Harnessing social media to track potential disease outbreaks
Channel NewsAsia looks at how social media can provide reliable data in time of crisis, and how information found on various platforms can be used to track potential outbreaks locally.
- Posted 30 Dec 2015 23:22
SINGAPORE: Preliminary views from the taskforce looking to enhance the response to infectious disease outbreaks in Singapore included better use of data analytics and IT systems.
Data analytics involves the examining of raw data to discover patterns and information.
With the proliferation of online networking sites, a team of Singapore researchers said social media can provide a rich source of reliable data in times of crisis, and it is looking into harnessing such information to track potential outbreaks locally.
Singapore researchers were prompted to embark on a study of the bird flu outbreak in China back in 2013 when asked if social media platforms would be able to help in battling the spread of an infectious disease like bird flu. Results of the study were published early this year.
The researchers collated information from Chinese social networking site Weibo and compared it with the information streaming in from traditional sources such as the Chinese health authorities, the World Health Organization and news websites.
The team found that social media could indeed provide reliable and timely information in times of crisis. The team managed to track the spread of bird flu in China and pick up first-hand reports about the disease by trawling cyberspace.
It was revealed that Weibo was significantly faster in reporting new cases compared to conventional public health channels. On average, new cases were reported on Weibo about an hour before the Chinese health authority's website.
"We found that the contributors to the early reporters were actually the local news agencies. They have dedicated personnel to post on Weibo even before they release (information) to conventional newspapers, print media,” said Dr Yang Yinping, Capability Group Manager, Social Intelligence, Institute of High Performance Computing.
Information from the man in the street also provided useful epidemiological information about the disease, such as patient symptoms or lifestyle history.
"For example, there was actually a patient who is a vegetarian.

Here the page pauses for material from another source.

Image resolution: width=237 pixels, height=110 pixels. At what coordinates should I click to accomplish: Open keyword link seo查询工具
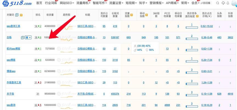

That means this person shouldn't eat chicken, but he still got infected. So this is important lifestyle information for epidemiologists and clinical professionals to take into account,” said Dr Yang.
Dr Yang added that the system can also help health authorities assess public sentiment to formulate policies.
But with a barrage of information online, researchers also found it a challenge sifting through what was real and what was not, so filtering techniques were used to verify information.
The team is taking its research one step further. Over the past one and a half years, it has been working on an almost-real time information gathering and response facilitation system that can help authorities in Singapore track any potential disease outbreak.